Copy the records below in full, keeping each word as it is but omitting the pictures.

+++ PROVIDED RECORDS +++

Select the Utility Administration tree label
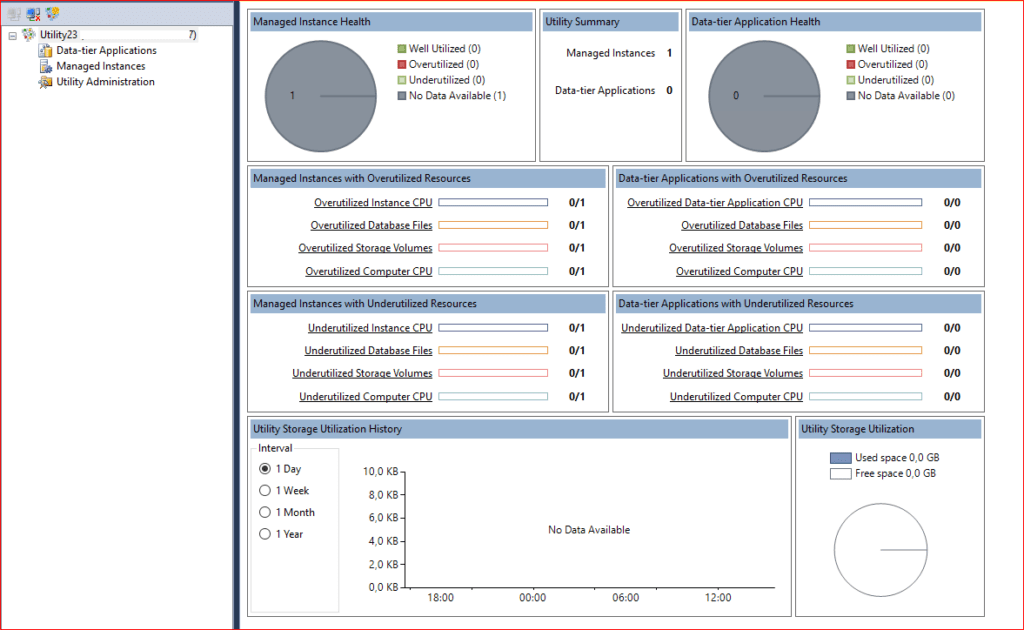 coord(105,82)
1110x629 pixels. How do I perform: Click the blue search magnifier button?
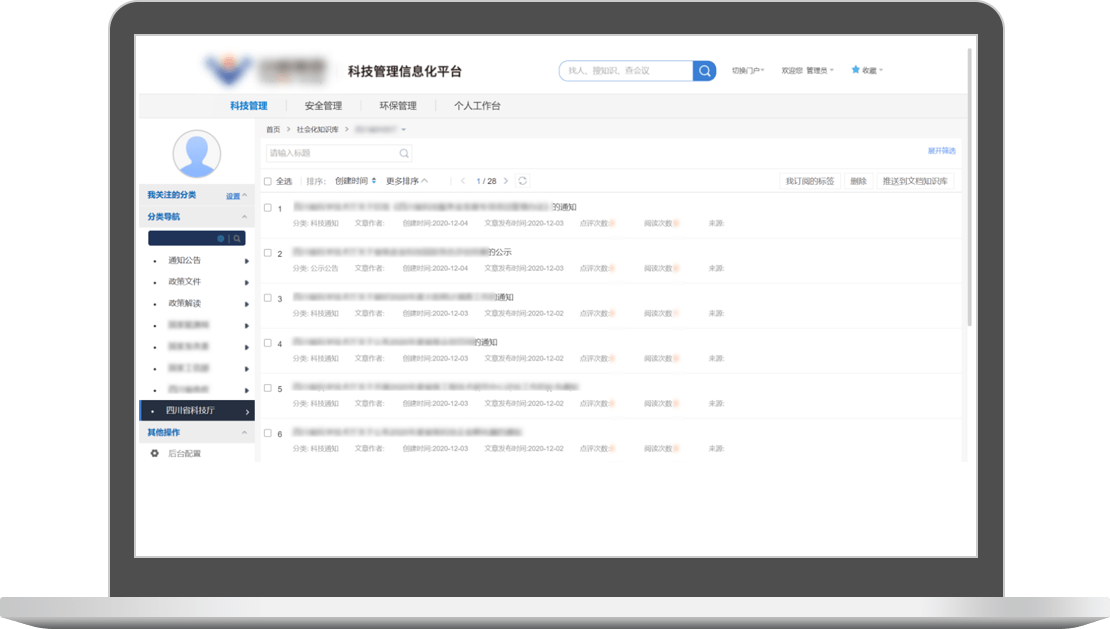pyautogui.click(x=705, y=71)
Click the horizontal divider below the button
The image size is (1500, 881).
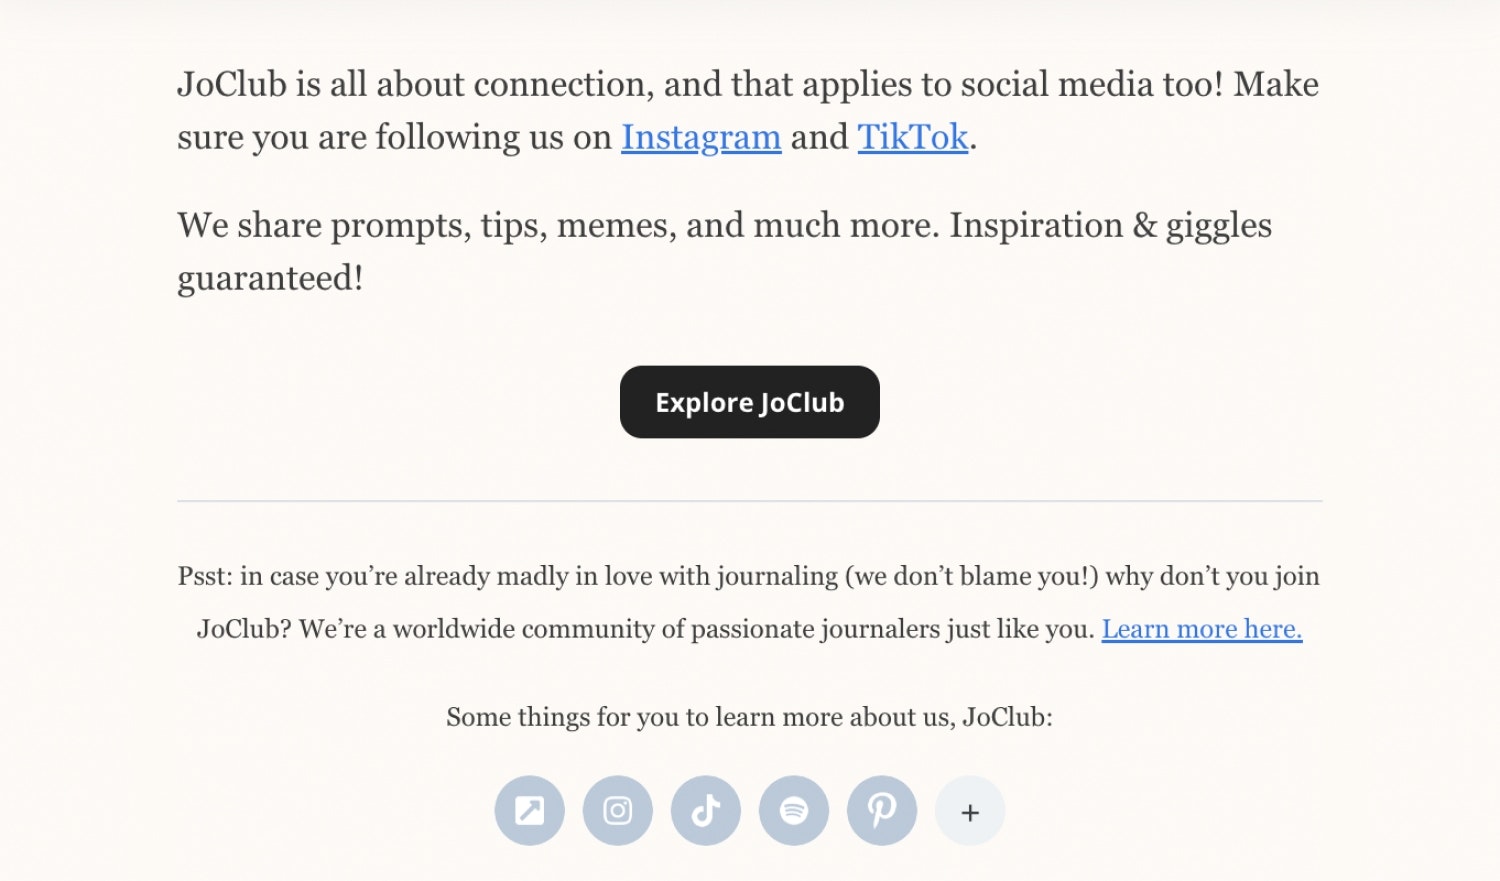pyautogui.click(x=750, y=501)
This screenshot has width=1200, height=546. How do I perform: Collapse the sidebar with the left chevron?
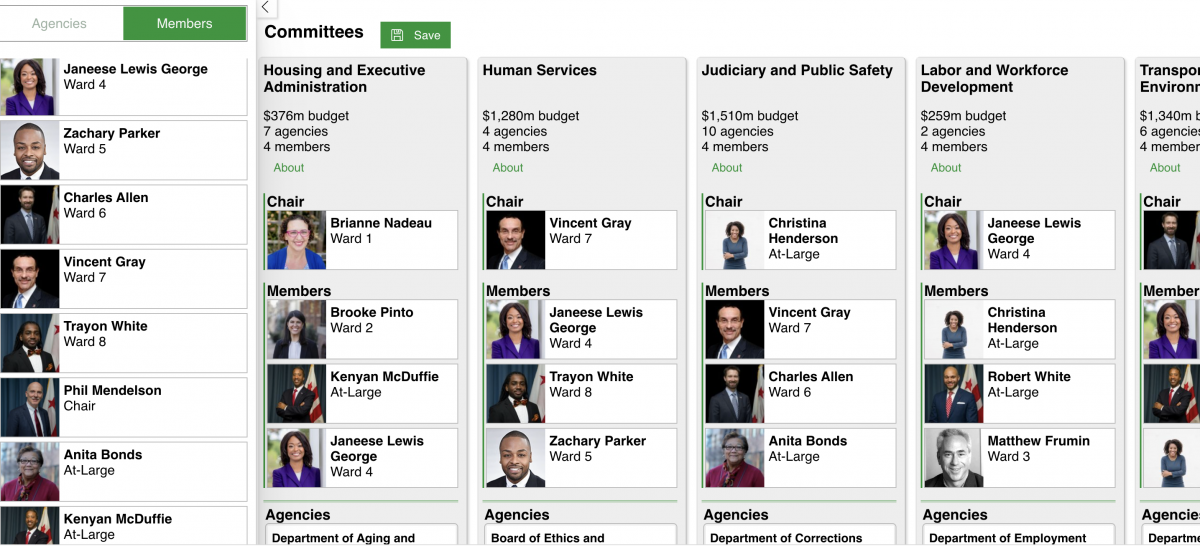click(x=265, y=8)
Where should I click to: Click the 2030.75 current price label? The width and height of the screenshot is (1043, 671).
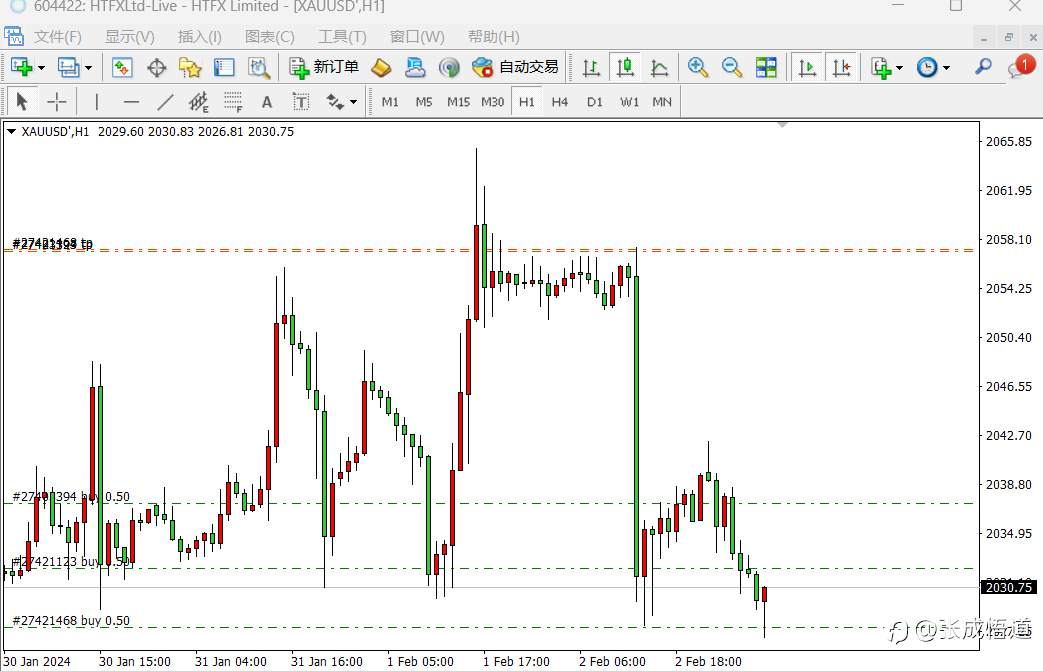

+++

*RESPONSE BELOW*
Select the Utility Administration tree label
 coord(105,82)
1110x629 pixels. How do I perform: Click the blue search magnifier button?
pyautogui.click(x=705, y=71)
Click the horizontal divider below the button
The image size is (1500, 881).
pyautogui.click(x=750, y=501)
This screenshot has width=1200, height=546. How do I perform: Collapse the sidebar with the left chevron?
click(x=265, y=8)
Where should I click to: Click the 2030.75 current price label? The width and height of the screenshot is (1043, 671).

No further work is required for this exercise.